■ **Esercizio 1**:
Rispondi alle seguenti domande sul brano sugli applausi ai funerali.
(a) Perché, secondo il brano, antiche popolazioni applaudivano i condannati a torture pubbliche?
(b) In quale corsia dell'autostrada si accodano le auto quando una o due procedono lì?
(c) Qual è l'unico caso in cui il brano ritiene opportuno applaudire un defunto?
■ **Esercizio 2**: Estrai senza modifiche dal brano sugli applausi ai funerali la parte che inizia con le parole contenenti "E' una abitudine" e termina con "sembriamo molto vulnerabili.".

Da molti anni è invalsa l'abitudine collettiva di salutare un feretro con scroscianti e prolungati applausi.

L'applauso è elargito a prescindere da chi sia il defunto, quale sia stata la sua vita,quali le cause o le circostanze della sua morte.

L'applauso è una gestualità utilizzata per esternare approvazione e consenso nei confronti di una o più persone che esprimono una opinione, verso chi interpreta un personaggio in teatro, verso una performance canora, sportiva ecc.

Esternare tale approvazione a un feretro , oltre che di pessimo gusto, è quindi estremamente contraddittorio.

Questa abitudine non esiterei a definirla barbara. Antiche popolazioni applaudivano i condannati a torture pubbliche, non per approvazione, ma per coprirne le grida di dolore.

E' una abitudine ormai talmente diffusa che, per la sua estensione su tutto il territorio nazionale,  dovrà essere considerata quasi come necessaria. E' solo un fenomeno italiano, non mi pare che in nessun altro Paese si verifica.

Le motivazioni le cercheranno i sociologi, ma rimane un dato sconcertante: tutti applaudono e nessuno si chiede quanta stupidità viene espressa con quegli applausi.

E' un altro esempio di condizionamento collettivo cui gli Italiani sembriamo molto vulnerabili.

Uno ulteriore è la marcia in autostrada nella corsia di mezzo, mentre quella di destra è pressochè vuota. E' sufficiente che una o due auto procedano in mezzo e tutte le altre vi si accodano.

La cosa poi stupefacente è che chi procede regolarmente nella corsia di destra e, magari, supera (non sorpassa,si badi bene!) il veicolo della corsia centrale è considerato un trasgressore del Codice della Strada.

Si applaude, quindi, la vittima di un omicidio, di un incidente stradale, di un soldato morto in guerra, di un poliziotto nell'esercizio del suo dovere.

Qual'è il significato che tale gesto dovrebbe esprimere? Solidarietà? A chi?  Comprensione per chi ha procurato la morte? Non mi pare! Affetto? Non si esprime con l'applauso.

L'unico caso che fa eccezione e in cui è opportuno manifestare affetto, stima, gratitudine con l'applauso è la morte di un artista del teatro, del cinema e dello spettacolo in genere.

Applaudire in questo caso è rendergli omaggio per  l'ultima volta, l' ultimo degli applausi che l' artista  ha rincorso per tutta la propria vita.

In tutti gli altri casi la compostezza, il silenzio e la preghiera sono la migliore manifestazione d'affetto per chi ci ha lasciati.

■ **Estratti dal dataset**:
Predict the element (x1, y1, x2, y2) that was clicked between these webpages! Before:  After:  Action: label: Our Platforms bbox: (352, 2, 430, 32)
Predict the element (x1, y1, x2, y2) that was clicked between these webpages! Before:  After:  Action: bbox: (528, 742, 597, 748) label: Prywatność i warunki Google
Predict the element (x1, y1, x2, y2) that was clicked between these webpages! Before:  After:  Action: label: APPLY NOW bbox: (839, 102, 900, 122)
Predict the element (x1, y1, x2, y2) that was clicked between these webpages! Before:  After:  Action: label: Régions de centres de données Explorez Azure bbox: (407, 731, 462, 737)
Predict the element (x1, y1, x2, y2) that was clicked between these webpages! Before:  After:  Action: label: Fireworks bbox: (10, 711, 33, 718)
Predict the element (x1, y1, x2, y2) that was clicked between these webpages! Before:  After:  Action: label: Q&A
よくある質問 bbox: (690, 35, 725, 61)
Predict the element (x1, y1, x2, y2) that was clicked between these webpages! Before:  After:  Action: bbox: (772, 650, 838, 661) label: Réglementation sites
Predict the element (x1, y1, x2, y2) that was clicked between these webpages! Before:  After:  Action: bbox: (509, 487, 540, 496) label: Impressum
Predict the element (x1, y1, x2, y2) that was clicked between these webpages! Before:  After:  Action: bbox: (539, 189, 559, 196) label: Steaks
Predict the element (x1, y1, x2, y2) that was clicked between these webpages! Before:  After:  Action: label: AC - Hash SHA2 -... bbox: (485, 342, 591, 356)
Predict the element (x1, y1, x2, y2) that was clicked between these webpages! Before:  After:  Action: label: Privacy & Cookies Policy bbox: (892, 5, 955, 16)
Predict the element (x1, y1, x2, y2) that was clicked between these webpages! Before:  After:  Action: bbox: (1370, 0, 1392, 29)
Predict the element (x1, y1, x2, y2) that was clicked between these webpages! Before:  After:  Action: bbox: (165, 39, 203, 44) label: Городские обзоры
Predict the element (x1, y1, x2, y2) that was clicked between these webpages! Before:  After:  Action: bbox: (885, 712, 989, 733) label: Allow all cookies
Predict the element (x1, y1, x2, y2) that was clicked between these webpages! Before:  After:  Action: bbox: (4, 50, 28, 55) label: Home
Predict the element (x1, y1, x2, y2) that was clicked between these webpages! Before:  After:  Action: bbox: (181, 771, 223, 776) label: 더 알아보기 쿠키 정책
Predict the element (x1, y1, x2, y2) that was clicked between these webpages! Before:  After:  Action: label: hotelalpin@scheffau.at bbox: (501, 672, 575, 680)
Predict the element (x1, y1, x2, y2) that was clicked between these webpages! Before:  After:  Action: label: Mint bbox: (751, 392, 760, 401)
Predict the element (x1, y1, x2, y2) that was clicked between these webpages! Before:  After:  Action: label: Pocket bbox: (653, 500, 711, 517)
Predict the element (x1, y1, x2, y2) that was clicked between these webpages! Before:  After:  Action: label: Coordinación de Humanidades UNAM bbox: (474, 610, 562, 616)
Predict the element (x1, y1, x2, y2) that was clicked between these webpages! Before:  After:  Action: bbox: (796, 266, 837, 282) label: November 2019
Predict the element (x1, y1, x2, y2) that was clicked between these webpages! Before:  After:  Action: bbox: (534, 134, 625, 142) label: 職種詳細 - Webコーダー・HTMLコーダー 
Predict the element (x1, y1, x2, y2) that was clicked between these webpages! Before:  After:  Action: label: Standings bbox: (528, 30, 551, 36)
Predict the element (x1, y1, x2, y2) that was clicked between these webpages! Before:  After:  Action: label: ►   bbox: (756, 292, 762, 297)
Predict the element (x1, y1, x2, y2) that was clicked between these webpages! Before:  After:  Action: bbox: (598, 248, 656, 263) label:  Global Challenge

■ **Risposta 1**:
(a) Non per approvazione, ma per coprirne le grida di dolore.
(b) Nella corsia di mezzo.
(c) La morte di un artista del teatro, del cinema e dello spettacolo in genere.

■ **Risposta 2**:
E' una abitudine ormai talmente diffusa che, per la sua estensione su tutto il territorio nazionale,  dovrà essere considerata quasi come necessaria. E' solo un fenomeno italiano, non mi pare che in nessun altro Paese si verifica.

Le motivazioni le cercheranno i sociologi, ma rimane un dato sconcertante: tutti applaudono e nessuno si chiede quanta stupidità viene espressa con quegli applausi.

E' un altro esempio di condizionamento collettivo cui gli Italiani sembriamo molto vulnerabili.